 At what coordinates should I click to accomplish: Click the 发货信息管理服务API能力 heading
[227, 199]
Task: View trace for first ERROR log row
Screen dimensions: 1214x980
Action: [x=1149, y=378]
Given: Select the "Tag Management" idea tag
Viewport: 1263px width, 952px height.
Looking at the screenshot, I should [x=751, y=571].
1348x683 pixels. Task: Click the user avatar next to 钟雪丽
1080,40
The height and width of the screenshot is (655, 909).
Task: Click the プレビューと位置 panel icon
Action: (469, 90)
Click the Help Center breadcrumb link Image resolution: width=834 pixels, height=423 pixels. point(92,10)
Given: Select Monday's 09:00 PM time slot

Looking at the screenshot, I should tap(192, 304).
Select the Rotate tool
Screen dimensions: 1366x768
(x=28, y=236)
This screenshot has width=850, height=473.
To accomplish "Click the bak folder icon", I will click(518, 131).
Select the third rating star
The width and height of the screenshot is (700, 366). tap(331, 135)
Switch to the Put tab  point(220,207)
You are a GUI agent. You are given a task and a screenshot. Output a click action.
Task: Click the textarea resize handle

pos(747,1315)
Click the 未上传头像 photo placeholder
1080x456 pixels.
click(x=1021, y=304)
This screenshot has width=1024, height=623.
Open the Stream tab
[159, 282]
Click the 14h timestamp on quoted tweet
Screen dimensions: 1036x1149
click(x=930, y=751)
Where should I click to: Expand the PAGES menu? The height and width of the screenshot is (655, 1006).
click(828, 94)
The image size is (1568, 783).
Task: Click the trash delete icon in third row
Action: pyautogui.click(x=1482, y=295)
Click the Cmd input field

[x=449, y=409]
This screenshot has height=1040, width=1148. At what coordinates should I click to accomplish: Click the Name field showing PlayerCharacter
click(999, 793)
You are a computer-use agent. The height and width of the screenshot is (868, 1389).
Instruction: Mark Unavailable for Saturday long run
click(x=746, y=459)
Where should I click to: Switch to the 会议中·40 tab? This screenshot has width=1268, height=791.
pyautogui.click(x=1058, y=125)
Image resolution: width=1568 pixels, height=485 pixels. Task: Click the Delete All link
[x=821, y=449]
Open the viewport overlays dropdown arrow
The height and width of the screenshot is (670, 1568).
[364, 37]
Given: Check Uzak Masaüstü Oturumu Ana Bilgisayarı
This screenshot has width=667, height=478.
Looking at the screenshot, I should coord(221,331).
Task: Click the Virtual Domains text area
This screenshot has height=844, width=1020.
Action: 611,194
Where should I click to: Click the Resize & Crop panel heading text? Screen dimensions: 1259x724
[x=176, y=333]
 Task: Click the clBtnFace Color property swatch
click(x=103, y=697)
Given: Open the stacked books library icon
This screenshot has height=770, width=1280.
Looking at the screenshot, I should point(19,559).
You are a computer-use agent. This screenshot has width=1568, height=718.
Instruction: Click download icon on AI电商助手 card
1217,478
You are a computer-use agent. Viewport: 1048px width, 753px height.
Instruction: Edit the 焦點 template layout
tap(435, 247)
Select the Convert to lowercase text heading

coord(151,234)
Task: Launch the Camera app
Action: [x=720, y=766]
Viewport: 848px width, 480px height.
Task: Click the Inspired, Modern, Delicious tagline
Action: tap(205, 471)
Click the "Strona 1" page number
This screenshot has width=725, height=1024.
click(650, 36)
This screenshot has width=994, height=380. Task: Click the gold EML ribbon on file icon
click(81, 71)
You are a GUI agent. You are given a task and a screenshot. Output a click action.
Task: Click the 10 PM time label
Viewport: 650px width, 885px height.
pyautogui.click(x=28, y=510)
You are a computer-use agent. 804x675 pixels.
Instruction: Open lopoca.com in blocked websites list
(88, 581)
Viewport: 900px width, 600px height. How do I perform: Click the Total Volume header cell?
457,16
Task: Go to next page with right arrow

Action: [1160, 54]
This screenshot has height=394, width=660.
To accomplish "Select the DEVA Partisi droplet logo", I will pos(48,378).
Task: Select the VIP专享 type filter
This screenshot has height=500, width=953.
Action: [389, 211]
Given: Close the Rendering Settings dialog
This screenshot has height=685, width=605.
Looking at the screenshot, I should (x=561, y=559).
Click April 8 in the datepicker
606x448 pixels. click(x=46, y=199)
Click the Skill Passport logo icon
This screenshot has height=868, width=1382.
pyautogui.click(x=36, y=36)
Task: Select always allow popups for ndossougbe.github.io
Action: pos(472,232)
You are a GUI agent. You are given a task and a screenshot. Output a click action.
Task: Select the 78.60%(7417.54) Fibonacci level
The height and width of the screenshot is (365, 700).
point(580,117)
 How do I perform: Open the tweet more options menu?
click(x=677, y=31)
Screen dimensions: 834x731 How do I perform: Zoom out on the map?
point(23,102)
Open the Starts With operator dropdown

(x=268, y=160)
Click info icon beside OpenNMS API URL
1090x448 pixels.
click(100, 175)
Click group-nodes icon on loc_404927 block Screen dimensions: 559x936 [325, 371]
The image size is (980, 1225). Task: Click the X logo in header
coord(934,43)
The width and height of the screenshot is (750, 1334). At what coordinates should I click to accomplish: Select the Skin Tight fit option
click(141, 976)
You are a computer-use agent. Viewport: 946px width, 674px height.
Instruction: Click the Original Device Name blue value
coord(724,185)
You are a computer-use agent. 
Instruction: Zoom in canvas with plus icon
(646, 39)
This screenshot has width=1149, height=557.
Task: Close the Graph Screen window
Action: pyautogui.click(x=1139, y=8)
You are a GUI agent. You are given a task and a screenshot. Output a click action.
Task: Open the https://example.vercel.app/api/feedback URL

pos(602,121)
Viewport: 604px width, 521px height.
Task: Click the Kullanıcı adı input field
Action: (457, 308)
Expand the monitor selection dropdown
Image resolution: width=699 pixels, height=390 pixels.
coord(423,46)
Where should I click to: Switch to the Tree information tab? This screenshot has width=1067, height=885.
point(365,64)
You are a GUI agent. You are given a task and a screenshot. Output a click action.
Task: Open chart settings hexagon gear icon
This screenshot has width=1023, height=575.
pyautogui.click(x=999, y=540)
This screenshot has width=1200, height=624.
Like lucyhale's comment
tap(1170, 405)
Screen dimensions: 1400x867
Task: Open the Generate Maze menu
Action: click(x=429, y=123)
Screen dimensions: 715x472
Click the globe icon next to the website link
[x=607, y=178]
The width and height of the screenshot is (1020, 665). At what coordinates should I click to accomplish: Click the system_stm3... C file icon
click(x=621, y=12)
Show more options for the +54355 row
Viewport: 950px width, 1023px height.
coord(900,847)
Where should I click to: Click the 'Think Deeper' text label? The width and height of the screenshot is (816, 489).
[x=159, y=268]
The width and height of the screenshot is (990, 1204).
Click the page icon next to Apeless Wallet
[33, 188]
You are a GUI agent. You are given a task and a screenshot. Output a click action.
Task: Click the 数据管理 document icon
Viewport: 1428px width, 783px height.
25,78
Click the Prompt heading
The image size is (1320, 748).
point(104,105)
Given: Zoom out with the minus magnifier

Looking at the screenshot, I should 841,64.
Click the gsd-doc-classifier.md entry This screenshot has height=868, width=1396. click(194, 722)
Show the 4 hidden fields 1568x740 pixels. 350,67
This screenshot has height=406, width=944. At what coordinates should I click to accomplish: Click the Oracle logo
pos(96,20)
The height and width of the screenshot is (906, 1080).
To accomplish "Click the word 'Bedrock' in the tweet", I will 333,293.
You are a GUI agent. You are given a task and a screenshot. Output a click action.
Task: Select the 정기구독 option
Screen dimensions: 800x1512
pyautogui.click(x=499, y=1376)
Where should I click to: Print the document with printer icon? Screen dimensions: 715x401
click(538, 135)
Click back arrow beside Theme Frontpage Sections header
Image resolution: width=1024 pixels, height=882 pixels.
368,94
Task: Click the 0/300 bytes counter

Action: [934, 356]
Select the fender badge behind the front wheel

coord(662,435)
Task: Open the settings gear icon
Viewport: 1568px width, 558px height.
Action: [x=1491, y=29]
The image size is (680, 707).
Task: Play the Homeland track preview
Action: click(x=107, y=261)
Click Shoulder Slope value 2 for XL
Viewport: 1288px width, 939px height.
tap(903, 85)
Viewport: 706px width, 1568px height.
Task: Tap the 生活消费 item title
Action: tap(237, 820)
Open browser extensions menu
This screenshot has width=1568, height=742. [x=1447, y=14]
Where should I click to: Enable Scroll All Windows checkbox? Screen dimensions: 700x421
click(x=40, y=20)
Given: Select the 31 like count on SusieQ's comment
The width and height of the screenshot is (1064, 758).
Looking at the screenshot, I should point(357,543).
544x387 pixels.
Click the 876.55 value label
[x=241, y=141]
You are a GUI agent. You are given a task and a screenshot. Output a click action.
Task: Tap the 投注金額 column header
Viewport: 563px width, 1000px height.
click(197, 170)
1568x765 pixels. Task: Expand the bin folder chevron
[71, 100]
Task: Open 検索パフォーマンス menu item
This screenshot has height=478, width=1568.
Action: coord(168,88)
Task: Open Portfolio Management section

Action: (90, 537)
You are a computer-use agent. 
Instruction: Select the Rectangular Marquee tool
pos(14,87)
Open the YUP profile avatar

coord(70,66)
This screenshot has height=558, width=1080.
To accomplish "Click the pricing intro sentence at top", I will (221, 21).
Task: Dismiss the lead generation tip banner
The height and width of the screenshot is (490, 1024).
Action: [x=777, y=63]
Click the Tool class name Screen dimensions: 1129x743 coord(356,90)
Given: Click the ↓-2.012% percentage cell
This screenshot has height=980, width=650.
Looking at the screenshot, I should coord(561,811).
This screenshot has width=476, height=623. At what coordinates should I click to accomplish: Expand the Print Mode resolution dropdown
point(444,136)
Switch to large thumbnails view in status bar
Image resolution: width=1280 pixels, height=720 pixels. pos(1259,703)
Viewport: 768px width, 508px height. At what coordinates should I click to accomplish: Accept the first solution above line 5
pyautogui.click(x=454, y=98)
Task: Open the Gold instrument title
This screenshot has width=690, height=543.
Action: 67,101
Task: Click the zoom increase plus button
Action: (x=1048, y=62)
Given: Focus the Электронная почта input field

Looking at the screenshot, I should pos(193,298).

» Work item: In the listing above, locate the line containing "The height and width of the screenshot is (670, 1568)." and the line containing "Given: Open the stacked books library icon", then transcribe both and every line between them verbatim.

» Exercise response:
The height and width of the screenshot is (670, 1568).
[364, 37]
Given: Check Uzak Masaüstü Oturumu Ana Bilgisayarı
This screenshot has width=667, height=478.
Looking at the screenshot, I should coord(221,331).
Task: Click the Virtual Domains text area
This screenshot has height=844, width=1020.
Action: 611,194
Where should I click to: Click the Resize & Crop panel heading text? Screen dimensions: 1259x724
[x=176, y=333]
 Task: Click the clBtnFace Color property swatch
click(x=103, y=697)
Given: Open the stacked books library icon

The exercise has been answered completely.